Stored items:
===============

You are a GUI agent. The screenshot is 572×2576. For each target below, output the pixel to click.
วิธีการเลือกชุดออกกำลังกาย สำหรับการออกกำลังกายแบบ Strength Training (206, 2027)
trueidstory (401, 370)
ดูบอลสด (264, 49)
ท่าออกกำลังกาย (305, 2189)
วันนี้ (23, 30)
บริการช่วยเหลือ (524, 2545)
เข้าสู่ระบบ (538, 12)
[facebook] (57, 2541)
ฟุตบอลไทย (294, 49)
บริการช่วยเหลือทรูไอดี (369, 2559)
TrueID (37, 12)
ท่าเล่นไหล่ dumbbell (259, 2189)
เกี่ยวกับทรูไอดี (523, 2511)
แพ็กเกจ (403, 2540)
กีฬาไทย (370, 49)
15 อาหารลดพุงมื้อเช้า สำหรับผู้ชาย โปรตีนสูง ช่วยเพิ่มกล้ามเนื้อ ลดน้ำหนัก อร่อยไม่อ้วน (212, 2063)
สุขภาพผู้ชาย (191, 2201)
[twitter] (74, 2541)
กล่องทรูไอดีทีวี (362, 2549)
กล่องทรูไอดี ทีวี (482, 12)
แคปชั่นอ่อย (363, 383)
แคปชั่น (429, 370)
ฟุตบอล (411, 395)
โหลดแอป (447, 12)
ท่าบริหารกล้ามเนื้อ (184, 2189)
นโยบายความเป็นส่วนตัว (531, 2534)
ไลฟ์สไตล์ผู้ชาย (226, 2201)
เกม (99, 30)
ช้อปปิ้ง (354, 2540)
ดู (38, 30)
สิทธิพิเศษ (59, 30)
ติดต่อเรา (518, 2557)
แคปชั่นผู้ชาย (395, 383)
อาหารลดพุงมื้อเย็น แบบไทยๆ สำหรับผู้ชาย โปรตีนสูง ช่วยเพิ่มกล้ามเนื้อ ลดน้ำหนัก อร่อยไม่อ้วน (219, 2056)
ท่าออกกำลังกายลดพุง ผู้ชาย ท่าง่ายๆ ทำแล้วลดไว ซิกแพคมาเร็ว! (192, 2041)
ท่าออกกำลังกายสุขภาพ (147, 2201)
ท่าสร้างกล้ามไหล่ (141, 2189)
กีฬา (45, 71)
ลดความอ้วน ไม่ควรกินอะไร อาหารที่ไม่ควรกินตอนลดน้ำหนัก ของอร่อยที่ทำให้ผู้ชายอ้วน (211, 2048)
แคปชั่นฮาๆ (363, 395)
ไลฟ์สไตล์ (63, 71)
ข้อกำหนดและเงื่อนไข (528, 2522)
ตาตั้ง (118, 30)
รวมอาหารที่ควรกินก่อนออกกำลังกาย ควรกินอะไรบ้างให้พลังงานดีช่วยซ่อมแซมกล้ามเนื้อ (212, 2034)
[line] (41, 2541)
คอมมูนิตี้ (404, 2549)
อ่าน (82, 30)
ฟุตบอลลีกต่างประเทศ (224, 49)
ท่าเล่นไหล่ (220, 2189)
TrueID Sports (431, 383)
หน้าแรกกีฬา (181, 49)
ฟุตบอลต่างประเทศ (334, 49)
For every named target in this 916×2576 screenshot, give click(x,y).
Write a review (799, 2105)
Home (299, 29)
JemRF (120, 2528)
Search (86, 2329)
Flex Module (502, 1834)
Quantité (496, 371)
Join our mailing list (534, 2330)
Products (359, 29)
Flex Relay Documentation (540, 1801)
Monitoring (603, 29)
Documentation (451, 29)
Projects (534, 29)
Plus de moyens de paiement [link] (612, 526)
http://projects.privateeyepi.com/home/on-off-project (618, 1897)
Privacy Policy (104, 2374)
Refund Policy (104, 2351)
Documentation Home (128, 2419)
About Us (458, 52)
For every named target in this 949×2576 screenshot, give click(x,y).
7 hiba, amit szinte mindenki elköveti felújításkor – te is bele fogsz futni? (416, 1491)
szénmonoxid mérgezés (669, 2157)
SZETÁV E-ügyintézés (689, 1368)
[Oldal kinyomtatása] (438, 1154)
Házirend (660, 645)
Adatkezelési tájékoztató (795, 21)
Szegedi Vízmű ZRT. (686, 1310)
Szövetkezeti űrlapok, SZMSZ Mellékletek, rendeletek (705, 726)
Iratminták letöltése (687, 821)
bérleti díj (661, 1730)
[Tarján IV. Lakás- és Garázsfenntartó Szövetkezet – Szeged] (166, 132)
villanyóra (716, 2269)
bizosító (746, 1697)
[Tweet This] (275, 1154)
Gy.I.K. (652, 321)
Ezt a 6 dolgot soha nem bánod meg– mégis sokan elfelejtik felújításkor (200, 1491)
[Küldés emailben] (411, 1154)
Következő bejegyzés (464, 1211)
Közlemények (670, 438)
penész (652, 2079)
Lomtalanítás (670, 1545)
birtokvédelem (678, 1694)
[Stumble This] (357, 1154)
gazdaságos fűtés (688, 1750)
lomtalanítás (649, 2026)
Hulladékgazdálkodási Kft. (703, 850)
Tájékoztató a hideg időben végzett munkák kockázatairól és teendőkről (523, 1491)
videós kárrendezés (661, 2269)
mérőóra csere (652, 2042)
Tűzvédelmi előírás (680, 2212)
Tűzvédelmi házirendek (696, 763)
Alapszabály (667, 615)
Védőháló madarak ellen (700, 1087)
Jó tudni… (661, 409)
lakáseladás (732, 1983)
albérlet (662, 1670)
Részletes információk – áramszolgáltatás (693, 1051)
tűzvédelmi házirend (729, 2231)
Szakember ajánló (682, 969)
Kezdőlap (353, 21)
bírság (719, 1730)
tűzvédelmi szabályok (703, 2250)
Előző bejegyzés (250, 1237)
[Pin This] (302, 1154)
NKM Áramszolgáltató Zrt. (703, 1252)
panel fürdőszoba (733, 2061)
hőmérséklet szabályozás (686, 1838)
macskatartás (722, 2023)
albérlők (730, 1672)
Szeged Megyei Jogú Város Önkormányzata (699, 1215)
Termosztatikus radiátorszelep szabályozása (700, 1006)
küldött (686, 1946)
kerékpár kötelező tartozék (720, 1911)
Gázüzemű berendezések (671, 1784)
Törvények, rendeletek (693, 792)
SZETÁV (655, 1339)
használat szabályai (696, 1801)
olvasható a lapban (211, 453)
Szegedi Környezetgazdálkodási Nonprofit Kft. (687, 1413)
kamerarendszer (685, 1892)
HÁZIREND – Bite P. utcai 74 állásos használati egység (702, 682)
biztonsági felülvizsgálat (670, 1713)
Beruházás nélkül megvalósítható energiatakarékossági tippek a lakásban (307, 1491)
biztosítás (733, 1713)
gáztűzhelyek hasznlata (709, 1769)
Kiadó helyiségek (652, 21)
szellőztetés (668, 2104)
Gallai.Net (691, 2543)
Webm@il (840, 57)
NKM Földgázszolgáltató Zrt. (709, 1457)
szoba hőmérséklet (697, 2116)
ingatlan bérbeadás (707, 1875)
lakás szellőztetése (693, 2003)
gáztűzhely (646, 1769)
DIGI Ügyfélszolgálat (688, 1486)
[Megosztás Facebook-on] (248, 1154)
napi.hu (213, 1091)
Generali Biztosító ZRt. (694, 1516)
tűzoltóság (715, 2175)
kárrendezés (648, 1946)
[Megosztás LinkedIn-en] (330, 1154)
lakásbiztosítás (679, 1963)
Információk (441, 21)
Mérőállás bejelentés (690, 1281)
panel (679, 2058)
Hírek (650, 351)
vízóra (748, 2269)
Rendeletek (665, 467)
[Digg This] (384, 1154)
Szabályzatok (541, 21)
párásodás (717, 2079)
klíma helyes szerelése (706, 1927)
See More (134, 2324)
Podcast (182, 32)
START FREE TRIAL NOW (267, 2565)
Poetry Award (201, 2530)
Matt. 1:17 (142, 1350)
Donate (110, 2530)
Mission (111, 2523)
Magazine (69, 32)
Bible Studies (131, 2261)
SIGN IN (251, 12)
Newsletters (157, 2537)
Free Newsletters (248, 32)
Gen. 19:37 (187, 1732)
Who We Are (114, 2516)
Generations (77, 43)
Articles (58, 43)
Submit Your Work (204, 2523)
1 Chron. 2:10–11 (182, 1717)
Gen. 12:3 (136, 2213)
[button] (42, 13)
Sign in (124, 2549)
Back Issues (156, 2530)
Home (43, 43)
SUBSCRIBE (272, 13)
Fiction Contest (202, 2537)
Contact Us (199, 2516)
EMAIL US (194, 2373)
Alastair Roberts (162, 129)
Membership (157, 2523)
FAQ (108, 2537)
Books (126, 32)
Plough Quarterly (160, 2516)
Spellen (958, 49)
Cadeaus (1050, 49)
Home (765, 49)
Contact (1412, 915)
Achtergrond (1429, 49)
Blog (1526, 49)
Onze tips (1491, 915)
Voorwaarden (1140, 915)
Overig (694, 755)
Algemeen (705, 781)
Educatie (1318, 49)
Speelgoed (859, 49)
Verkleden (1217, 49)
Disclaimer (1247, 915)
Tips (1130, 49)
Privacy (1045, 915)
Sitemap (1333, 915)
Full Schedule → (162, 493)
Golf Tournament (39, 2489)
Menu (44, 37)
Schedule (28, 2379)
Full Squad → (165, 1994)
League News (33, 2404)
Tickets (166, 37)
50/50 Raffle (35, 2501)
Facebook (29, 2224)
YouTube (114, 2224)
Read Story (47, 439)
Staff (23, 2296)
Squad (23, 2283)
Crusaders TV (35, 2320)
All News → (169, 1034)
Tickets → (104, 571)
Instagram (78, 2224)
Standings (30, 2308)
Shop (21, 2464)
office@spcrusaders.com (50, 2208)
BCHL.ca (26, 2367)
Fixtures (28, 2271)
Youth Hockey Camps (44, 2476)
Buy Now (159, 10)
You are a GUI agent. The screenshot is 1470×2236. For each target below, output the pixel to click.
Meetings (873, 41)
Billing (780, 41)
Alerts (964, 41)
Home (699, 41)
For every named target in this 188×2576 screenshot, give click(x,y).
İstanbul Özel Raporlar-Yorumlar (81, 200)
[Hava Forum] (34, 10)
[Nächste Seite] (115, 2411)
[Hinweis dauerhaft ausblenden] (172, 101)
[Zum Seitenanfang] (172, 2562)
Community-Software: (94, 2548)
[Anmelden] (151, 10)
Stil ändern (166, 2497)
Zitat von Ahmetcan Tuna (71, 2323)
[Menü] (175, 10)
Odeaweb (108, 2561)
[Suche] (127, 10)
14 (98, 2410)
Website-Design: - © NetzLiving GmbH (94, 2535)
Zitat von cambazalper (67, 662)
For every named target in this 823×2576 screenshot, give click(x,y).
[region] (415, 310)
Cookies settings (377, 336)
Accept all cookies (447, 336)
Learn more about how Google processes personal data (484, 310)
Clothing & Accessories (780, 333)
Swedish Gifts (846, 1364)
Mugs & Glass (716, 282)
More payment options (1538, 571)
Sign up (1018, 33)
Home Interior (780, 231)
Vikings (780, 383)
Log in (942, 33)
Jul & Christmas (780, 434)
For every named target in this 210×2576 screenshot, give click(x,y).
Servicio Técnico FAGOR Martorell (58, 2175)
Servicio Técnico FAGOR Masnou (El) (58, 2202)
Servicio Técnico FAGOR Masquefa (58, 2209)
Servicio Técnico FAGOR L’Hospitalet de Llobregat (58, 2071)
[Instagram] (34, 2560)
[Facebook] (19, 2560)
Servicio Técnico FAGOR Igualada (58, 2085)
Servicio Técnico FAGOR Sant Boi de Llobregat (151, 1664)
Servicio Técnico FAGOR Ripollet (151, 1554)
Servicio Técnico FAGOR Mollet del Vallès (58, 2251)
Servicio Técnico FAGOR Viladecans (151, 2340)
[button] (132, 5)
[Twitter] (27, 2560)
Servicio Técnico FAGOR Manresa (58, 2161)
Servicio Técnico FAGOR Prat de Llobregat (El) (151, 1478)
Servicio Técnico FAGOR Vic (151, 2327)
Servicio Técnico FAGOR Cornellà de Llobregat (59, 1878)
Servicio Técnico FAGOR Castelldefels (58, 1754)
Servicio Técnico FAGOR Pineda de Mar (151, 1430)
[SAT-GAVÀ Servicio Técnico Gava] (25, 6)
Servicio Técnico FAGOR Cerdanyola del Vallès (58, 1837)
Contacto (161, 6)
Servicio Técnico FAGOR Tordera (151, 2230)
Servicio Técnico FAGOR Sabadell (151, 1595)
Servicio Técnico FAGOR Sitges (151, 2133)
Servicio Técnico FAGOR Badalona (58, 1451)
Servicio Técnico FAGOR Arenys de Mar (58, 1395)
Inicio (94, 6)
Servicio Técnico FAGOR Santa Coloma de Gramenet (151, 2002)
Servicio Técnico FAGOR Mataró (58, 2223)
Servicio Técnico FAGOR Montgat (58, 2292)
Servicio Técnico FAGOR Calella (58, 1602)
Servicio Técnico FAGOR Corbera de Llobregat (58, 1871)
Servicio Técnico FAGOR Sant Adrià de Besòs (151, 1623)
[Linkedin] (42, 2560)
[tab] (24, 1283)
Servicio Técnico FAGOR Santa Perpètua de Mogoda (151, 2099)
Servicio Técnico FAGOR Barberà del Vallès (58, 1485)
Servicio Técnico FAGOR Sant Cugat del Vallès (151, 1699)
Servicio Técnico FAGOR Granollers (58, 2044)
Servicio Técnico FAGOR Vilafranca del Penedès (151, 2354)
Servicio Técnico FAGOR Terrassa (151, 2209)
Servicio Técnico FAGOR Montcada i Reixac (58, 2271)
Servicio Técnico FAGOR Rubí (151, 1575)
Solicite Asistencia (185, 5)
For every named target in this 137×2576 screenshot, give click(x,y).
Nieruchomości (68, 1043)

===============

## [What is needed]
Copy out only the lines above from the one with "โหลดแอป (447, 12)" to the one with "About Us (458, 52)", inclusive, exactly as they stand.

## [Finished task]
โหลดแอป (447, 12)
ท่าบริหารกล้ามเนื้อ (184, 2189)
นโยบายความเป็นส่วนตัว (531, 2534)
ไลฟ์สไตล์ผู้ชาย (226, 2201)
เกม (99, 30)
ช้อปปิ้ง (354, 2540)
ดู (38, 30)
สิทธิพิเศษ (59, 30)
ติดต่อเรา (518, 2557)
แคปชั่นผู้ชาย (395, 383)
อาหารลดพุงมื้อเย็น แบบไทยๆ สำหรับผู้ชาย โปรตีนสูง ช่วยเพิ่มกล้ามเนื้อ ลดน้ำหนัก อร่อยไม่อ้วน (219, 2056)
ท่าออกกำลังกายลดพุง ผู้ชาย ท่าง่ายๆ ทำแล้วลดไว ซิกแพคมาเร็ว! (192, 2041)
ท่าออกกำลังกายสุขภาพ (147, 2201)
ท่าสร้างกล้ามไหล่ (141, 2189)
กีฬา (45, 71)
ลดความอ้วน ไม่ควรกินอะไร อาหารที่ไม่ควรกินตอนลดน้ำหนัก ของอร่อยที่ทำให้ผู้ชายอ้วน (211, 2048)
แคปชั่นฮาๆ (363, 395)
ไลฟ์สไตล์ (63, 71)
ข้อกำหนดและเงื่อนไข (528, 2522)
ตาตั้ง (118, 30)
รวมอาหารที่ควรกินก่อนออกกำลังกาย ควรกินอะไรบ้างให้พลังงานดีช่วยซ่อมแซมกล้ามเนื้อ (212, 2034)
[line] (41, 2541)
คอมมูนิตี้ (404, 2549)
อ่าน (82, 30)
ฟุตบอลลีกต่างประเทศ (224, 49)
ท่าเล่นไหล่ (220, 2189)
TrueID Sports (431, 383)
หน้าแรกกีฬา (181, 49)
ฟุตบอลต่างประเทศ (334, 49)
For every named target in this 916×2576 screenshot, give click(x,y).
Write a review (799, 2105)
Home (299, 29)
JemRF (120, 2528)
Search (86, 2329)
Flex Module (502, 1834)
Quantité (496, 371)
Join our mailing list (534, 2330)
Products (359, 29)
Flex Relay Documentation (540, 1801)
Monitoring (603, 29)
Documentation (451, 29)
Projects (534, 29)
Plus de moyens de paiement [link] (612, 526)
http://projects.privateeyepi.com/home/on-off-project (618, 1897)
Privacy Policy (104, 2374)
Refund Policy (104, 2351)
Documentation Home (128, 2419)
About Us (458, 52)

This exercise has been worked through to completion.